I refer to this comment:

It doesn't do anything for any Workflow. It doesn't show any event on the Workflow resource and the logs of the workflow-controller Pod show the following error...

alexec commented 2 years ago

There in no point testing on v3.3. There is no fix on that branch, nor is there likely to be. You need to test with :latest tags.

https://www.howtogeek.com/devops/understanding-dockers-latest-tag/

juliev0 commented 2 years ago

@alexec I think he did test with the :latest-linux-amd64 tag and as far as I understand, the behavior is the same

Please correct me if I'm wrong.

@dacamposol Thanks for providing the additional information.

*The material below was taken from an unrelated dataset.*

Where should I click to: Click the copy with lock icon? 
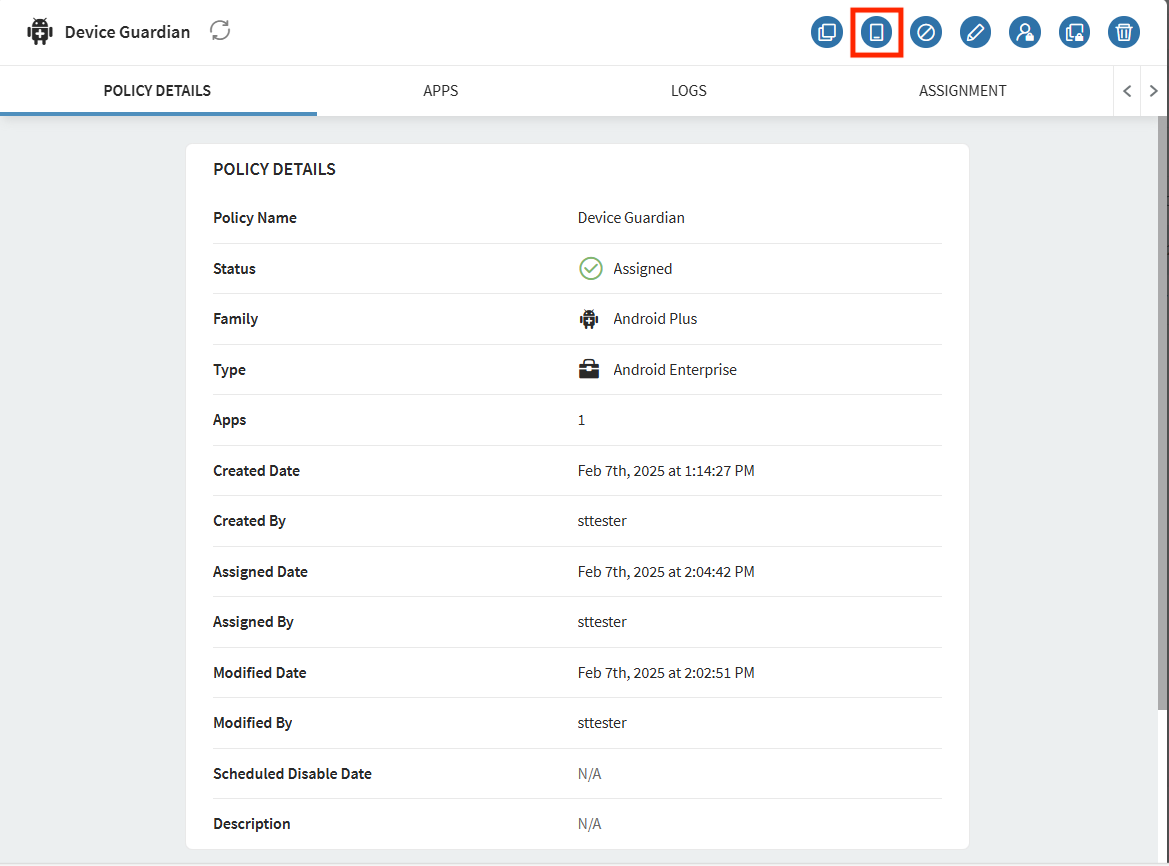[x=1075, y=32]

dacamposol commented 2 years ago

There in no point testing on v3.3. There is no fix on that branch, nor is there likely to be. You need to test with :latest tags.

I tested it with :latest-linux-amd64 and the Workflows didn't start at all.

I assume it's due to some breaking change between 3.3.x and latest concerning our concrete workflows.

@juliev0 you're welcome :)

stale[bot] commented 2 years ago

This issue has been automatically marked as stale because it has not had recent activity. It will be closed if no further activity occurs. If this is a mentoring request, please provide an update here. Thank you for your contributions.

isubasinghe commented 2 years ago

I ran a 1000 workflows and still was not able to reproduce this issue unfortunately.

@FabianKramm I did some investigation on my end, so downgrading docker for mac to v3.1.0 works fine. It seems issue is related qemu upgrades on latest docker for mac v3.2.0.

Perhaps this is related to the environment you run argo-workflows on rather than argo-workflows related?

dacamposol commented 2 years ago

@isubasinghe it was a problem with the 3.3.x version.

I don't know what changed, but once I upgraded to 3.4.x, the error stopped happening.

BTW, I'm closing this, as the upgrade to the latest version solved the weird issue.